Hadoop packages for Debian
Description of the project: Debian currently does not include Hadoop. For obvious reasons, it would be good to have reliable Hadoop packages in Debian to make installation easier.
Confirmed Mentor:
How to contact the mentor:
Confirmed co-mentors:
Deliverables of the project: Debian build scripts for building Hadoop packages (including projects such as Spark, Mahout, etc.); either integrated with the Debian Java Packaging team, or the Apache Bigtop project. Wherever possible, the packages should use .jar files from existing Debian packages, instead of including copies of the .jar files in every package. The deliverables have to improve over the existing Bigtop packaging efforts, obviously.
Desirable skills: The student should have prior experience with packaging both of Debian software and of Java software; as these two packaging approaches need to be aligned carefully. Thus, it is beneficial to have worked with Apache Bigtop before (where the current packaging efforts are located).

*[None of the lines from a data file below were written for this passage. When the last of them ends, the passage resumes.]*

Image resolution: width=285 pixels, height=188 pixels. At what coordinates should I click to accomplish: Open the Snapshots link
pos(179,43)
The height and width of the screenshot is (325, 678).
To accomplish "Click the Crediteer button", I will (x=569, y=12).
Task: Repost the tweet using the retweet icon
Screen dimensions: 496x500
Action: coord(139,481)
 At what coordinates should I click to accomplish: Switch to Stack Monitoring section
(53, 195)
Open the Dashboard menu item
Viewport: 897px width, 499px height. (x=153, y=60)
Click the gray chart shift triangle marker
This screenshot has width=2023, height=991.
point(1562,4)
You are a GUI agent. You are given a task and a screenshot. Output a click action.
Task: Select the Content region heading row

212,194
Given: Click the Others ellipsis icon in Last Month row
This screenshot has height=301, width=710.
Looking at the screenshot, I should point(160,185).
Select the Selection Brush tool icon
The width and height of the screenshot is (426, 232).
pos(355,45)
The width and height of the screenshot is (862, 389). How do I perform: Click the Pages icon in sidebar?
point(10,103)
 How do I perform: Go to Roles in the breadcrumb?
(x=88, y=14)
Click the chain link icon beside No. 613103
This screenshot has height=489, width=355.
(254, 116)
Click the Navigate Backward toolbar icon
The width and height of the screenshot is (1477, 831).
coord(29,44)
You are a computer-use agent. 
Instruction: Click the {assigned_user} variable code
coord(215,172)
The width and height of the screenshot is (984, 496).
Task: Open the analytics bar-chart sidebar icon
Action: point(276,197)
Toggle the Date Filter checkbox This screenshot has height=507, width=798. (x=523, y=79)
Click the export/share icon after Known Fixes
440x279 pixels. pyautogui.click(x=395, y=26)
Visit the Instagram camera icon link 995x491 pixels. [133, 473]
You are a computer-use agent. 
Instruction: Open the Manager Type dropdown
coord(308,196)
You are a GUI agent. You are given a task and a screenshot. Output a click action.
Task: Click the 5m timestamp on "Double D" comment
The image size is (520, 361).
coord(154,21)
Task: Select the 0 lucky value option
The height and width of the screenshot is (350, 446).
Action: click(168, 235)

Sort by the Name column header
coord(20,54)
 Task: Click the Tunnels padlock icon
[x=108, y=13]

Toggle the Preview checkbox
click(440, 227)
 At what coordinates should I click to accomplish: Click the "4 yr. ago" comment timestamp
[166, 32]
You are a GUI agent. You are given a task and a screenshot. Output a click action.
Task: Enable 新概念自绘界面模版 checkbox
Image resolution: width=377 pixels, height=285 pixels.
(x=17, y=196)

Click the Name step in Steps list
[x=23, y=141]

What the student will learn: It will be essential to integrate different stakeholders. Hadoop developers want to move forward quickly; as such, Hadoop changes, new dependencies are introduced, and users are expected to build Hadoop from source. Maven will automatically download relevant .jar files, and use them; but does not use the distribution package manager. Hadoop users want the latest version, but also want backwards compatibility and upgrade paths. Distributors want reliable builds and upgrades, and want to avoid duplicated work for example on security upgrades. Many Java applications will come with duplicate .jar files of dependencies; for a clean Linux distribution, this is not desirable. Instead, distribution supplied packages should be used, and Java dependencies need to be translated into Debian dependencies. A possible technical direction would therefore to automate this process of dependency translation, or an integration of maven with debian package management. This project will likely not require major algorithmic skills - but it will require communication skills and planning. A major learning will be on the system administration side: how to manage software such that installation, administration and upgrades are easy to manage large-scale.